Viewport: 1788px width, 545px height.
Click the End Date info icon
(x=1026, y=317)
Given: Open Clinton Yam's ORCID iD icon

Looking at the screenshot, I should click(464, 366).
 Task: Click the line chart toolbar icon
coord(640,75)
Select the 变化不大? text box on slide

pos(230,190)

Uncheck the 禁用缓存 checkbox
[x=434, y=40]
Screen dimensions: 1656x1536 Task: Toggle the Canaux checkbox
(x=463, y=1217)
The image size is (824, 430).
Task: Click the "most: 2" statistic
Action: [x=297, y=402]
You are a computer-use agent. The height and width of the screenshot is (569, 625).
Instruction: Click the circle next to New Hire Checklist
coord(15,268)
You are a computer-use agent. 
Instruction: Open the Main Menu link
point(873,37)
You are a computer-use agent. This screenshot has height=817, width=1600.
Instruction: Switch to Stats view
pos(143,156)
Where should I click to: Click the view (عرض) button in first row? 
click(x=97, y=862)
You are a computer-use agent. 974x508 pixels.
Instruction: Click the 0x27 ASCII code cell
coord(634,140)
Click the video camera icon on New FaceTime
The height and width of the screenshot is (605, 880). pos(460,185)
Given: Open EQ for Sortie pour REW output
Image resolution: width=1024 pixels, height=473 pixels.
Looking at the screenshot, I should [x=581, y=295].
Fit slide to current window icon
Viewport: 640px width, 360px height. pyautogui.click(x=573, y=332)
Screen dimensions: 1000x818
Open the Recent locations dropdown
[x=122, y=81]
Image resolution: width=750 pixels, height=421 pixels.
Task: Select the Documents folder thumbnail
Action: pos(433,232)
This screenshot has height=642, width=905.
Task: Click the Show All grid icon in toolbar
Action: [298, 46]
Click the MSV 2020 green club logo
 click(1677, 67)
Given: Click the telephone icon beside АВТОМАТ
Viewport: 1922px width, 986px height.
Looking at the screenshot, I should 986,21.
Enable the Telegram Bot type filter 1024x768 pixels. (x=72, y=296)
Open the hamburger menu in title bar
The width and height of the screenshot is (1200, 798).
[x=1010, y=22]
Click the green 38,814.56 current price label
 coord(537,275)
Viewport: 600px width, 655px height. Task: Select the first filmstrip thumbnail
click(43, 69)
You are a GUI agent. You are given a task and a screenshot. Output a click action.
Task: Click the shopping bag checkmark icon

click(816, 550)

☆ ☆ ☆

#### PROMPT:
Quote the data above verbatim from its first line to the line that includes "You are a computer-use agent. 974x508 pixels.", with both boundary lines retained.

#### TASK ANSWER:
Viewport: 1788px width, 545px height.
Click the End Date info icon
(x=1026, y=317)
Given: Open Clinton Yam's ORCID iD icon

Looking at the screenshot, I should click(464, 366).
 Task: Click the line chart toolbar icon
coord(640,75)
Select the 变化不大? text box on slide

pos(230,190)

Uncheck the 禁用缓存 checkbox
[x=434, y=40]
Screen dimensions: 1656x1536 Task: Toggle the Canaux checkbox
(x=463, y=1217)
The image size is (824, 430).
Task: Click the "most: 2" statistic
Action: [x=297, y=402]
You are a computer-use agent. The height and width of the screenshot is (569, 625).
Instruction: Click the circle next to New Hire Checklist
coord(15,268)
You are a computer-use agent. 
Instruction: Open the Main Menu link
point(873,37)
You are a computer-use agent. This screenshot has height=817, width=1600.
Instruction: Switch to Stats view
pos(143,156)
Where should I click to: Click the view (عرض) button in first row? 
click(x=97, y=862)
You are a computer-use agent. 974x508 pixels.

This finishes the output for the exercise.